The new boss overseeing Offshore Europe has vowed to “beat the drum” for North Sea oil production amid a rising focus on climate change efforts.
Simon Marshall has been appointed as the new exhibition director for Europe’s largest energy event, taking place in five weeks’ time in Aberdeen.
Around 36,000 people are expected to attend the four-day event, generating “tens of millions” of pounds for the local economy.
The switch to clean energy will be a key focus, which Mr Marshall said is rightly “never far from the press”, but it will also champion new activity seen in the region since the last event two years ago.
He said: “The transition piece is vital and that will sit aside the traditional elements of the show, but we also have to beat the drum for some of the activity going on in the North Sea in hydrocarbon exploration and production.
“It provides a platform for buzz and excitement in some of this new activity that we’ve seen an upturn in since the last show two years ago.”
Since 2017, the North Sea has seen swathes of private equity-backed smaller companies coming in to buy mature assets, while some larger US players like Chevron and ConocoPhillips have made an exit.
Mr Marshall described the mood as “buoyant” as two of the decade’s largest offshore discoveries in the UK sector have been made in the last year.
As exhibition director he is in charge of overseeing the event’s strategic direction and joins from international exhibitions firm ITE Group.
He has spent more than a decade in the oil and gas industry, having organised events in Russia, Central Asia, the Middle East and Eastern Europe.
Offshore Europe will take place at the new P&J Live at Teca in Dyce, which Mr Marshall described as “second to none”.
He said: “I’ve been all over the world at oil and gas exhibitions and this stands up very well compared to anything else the global market has to offer.
“Offshore Europe is a tremendously important show for Aberdeen and a venue like this is a game changer for the show itself and the people that work in our industry.”
Aberdeen – Energy capital of Europe?
An “energy transition hub” will be one of several new features for the event being hosted at the £333m venue.
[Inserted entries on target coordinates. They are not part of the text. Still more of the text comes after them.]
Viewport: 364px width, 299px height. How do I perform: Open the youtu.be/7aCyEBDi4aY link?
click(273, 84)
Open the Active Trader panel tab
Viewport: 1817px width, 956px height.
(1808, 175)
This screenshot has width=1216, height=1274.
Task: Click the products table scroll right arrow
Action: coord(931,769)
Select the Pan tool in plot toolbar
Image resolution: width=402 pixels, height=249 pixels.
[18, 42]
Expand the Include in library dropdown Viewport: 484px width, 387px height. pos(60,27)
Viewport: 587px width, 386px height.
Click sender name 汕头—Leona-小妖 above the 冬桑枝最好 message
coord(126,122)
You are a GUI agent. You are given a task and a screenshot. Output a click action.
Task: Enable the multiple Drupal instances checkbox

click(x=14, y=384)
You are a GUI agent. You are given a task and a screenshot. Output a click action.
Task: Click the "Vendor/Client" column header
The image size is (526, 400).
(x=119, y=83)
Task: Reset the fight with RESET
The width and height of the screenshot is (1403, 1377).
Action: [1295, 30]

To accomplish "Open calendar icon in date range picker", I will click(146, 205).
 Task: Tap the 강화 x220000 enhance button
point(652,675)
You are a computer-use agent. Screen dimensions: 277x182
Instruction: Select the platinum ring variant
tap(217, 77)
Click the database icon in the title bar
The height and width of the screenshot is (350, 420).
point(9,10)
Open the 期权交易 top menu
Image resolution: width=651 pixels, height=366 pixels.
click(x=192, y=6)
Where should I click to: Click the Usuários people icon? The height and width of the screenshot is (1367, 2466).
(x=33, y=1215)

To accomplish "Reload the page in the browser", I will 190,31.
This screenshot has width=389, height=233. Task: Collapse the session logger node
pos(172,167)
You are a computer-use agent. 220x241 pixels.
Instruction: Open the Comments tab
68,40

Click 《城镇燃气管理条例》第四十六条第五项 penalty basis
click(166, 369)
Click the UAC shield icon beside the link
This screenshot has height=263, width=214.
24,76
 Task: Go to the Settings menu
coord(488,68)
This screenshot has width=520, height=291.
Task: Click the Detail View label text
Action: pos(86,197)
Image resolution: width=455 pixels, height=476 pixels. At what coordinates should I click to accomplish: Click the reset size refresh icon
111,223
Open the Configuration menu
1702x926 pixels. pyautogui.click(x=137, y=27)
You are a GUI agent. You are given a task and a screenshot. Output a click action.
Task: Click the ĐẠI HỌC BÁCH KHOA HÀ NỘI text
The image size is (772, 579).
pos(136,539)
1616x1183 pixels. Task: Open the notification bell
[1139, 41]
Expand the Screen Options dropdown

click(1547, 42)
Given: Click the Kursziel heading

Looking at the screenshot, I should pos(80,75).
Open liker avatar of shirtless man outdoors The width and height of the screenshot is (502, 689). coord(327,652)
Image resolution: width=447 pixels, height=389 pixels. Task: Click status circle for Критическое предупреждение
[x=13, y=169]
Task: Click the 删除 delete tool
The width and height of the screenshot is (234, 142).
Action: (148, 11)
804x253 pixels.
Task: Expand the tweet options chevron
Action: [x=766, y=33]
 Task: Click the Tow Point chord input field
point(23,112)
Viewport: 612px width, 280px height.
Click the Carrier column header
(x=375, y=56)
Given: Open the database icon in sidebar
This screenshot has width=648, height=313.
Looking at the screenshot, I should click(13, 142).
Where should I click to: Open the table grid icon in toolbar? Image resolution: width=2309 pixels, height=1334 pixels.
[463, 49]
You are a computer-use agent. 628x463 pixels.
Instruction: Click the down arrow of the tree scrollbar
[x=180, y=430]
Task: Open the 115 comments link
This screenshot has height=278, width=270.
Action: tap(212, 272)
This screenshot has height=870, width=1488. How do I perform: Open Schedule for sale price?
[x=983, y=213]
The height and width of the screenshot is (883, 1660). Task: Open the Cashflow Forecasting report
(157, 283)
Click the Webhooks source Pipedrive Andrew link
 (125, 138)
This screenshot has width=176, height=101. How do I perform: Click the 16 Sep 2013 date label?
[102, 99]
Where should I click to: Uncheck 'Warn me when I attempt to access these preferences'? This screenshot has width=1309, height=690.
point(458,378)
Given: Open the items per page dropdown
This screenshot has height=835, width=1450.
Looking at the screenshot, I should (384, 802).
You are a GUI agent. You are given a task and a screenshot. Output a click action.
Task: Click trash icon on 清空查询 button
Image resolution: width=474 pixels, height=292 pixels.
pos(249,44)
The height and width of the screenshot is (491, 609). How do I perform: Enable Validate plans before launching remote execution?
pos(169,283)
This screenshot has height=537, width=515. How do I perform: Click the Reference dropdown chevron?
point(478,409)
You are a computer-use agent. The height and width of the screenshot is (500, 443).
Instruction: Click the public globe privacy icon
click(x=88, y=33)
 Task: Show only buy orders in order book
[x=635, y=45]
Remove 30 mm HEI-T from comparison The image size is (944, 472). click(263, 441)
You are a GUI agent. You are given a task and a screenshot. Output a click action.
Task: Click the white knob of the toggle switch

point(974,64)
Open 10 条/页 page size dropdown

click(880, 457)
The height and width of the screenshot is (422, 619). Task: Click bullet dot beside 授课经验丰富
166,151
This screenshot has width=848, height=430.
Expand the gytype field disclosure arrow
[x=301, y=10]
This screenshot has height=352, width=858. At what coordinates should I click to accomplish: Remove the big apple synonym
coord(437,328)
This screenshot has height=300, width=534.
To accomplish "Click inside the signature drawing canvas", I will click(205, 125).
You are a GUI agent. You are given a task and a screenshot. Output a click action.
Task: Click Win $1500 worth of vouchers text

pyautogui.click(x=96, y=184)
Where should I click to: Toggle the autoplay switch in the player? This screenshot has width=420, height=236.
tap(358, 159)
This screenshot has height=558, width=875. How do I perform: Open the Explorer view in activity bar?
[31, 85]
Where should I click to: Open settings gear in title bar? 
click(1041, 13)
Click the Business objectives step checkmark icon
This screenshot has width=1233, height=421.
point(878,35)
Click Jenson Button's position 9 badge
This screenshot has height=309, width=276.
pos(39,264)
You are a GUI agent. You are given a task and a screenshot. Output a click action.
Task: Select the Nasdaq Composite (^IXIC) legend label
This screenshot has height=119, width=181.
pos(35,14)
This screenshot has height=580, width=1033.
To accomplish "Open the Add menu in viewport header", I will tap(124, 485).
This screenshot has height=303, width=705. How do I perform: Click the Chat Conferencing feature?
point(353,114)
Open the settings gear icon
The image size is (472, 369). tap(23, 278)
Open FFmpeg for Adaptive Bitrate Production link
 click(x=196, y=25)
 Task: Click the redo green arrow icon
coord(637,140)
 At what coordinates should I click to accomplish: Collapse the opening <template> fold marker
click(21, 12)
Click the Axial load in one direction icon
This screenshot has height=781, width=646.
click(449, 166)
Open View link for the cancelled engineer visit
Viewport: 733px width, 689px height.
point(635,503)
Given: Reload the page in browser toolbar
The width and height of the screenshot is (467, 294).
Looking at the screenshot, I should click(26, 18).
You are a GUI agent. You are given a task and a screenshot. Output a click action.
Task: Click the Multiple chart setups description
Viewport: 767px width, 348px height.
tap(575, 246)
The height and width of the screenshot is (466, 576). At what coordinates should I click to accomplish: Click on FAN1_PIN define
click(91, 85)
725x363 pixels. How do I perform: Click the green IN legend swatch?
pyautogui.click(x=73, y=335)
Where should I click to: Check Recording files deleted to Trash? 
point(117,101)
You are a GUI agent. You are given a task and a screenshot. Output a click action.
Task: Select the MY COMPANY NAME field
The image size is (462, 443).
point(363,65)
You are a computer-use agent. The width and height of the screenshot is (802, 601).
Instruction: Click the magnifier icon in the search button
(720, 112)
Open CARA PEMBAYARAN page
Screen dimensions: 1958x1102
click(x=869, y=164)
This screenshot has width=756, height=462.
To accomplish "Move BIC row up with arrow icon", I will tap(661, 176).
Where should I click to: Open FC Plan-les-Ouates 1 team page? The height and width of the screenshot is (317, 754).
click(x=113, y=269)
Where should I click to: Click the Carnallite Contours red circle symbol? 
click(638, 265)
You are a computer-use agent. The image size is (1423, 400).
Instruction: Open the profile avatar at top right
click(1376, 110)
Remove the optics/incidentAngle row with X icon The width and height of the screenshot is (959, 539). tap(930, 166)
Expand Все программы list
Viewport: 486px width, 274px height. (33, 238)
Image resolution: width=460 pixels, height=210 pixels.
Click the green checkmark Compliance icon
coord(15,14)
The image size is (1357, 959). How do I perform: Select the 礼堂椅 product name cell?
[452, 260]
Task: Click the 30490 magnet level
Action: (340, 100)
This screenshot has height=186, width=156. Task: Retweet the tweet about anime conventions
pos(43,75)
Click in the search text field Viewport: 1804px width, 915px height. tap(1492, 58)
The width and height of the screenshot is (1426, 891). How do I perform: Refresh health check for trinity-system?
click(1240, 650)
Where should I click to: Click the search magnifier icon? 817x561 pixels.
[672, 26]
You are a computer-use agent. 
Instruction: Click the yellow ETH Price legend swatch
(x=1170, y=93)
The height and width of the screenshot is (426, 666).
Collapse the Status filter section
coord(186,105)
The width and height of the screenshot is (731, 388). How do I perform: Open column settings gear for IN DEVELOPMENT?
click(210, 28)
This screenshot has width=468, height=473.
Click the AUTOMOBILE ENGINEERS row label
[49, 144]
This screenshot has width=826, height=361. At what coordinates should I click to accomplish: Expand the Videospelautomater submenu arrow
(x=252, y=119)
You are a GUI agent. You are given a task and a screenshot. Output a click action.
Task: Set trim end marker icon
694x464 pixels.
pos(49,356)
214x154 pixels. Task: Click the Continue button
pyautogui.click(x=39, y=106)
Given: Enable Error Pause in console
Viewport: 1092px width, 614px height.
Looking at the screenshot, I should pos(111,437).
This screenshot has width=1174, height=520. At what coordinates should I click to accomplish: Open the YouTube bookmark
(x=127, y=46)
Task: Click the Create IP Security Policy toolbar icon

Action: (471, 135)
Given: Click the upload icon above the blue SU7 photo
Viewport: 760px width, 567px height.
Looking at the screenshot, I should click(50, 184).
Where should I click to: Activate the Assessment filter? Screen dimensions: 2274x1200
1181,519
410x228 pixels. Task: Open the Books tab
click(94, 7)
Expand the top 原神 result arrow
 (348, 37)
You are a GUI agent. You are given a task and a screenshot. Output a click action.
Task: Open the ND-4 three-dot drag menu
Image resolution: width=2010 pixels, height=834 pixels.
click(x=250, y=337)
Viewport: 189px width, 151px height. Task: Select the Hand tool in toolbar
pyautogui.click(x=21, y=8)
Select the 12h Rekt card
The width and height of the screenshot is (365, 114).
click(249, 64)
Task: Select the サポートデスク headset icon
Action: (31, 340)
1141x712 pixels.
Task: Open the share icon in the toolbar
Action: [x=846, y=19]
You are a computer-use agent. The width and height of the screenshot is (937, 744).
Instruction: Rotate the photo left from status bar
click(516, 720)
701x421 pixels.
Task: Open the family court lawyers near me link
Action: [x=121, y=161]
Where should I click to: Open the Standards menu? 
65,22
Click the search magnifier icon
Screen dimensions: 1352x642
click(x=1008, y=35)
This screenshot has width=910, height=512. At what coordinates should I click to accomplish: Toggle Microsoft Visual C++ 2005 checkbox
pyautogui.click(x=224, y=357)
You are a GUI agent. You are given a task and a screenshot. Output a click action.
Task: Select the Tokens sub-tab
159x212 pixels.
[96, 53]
The hub will act as a dedicated space to showcase the work being done to move the industry to lower carbon emissions.
Operating companies like Total and BP are partners in project, along with industry bodies like Oil and Gas UK and a series of service firms such as Wood and Worley.
It comes as Aberdeen aims to position itself not only as Europe’s oil and gas capital, but the frontrunner for developing wider energy sources.
Mr Marshall said the building blocks are there, with the city positioning itself as a world leader in hydrogen power, having decades of engineering skills which can transfer to renewables, and the presence of “top tier” offshore wind developers in the city.
He added: “You have many decades-worth of skills, competencies and supply chain capabilities to switch from a 100% hydrocarbons-based city to one which combines hydrocarbons in a greater, more flexible energy portfolio.
“I think all the building blocks are in place. Is it there yet? No, it’s a process. These things take time to set in place but Aberdeen is the obvious choice for development and leadership on renewable technologies.”
This year’s Offshore Europe will also include a start-up village organised by the Oil and Gas Technology Centre and Elevator, and an expanded Late Life and Decommissioning Zone.
A dedicated forum on how to raise finance for oil and gas projects will take place including speakers such as industry stalwart Sir Ian Wood.
The conference will play host to an “ENGenious” zone following last year’s namesake event which focused on new innovations in robotics, data analytics and other new technologies.
Return of activity
Visitor numbers at this year’s event will top that of 2017, according to Offshore Europe’s new director.
Simon Marshall said around 36,000 people are expected to attend, which he described as being in a “good place” and “on par with how the global oil and gas exhibition industry has been responding”.
Meanwhile he said the economic impact will be measured in the “tens of millions” for the local economy and “many times that” in long-term benefits in new business and contracts agreed from the event.
2017’s Offshore Europe had 35,000 people in attendance, a drop of 20,000 compared to 2015 in response to the global oil downturn.
Mr Marshall said this year’s event reflects a return of activity for the North Sea.
He added: “There was a downturn, but after every downturn there is a bounce back and we certainly feel that.
“We’re expecting it to track up on 2017, it’s not going to be 10,000 up, nobody would believe that, but it’s on par with how the global oil and gas exhibition industry has been responding.
“I think you have to put it in the context of how other shows in the US and Middle East, etc. have been impacted.
“Exhibitions are one of these types of businesses that are responsive to market conditions. We’re not immune to that.
“There’s a lot of new activity and new stuff to occupy the interest of the visitors. We’re in a good place.”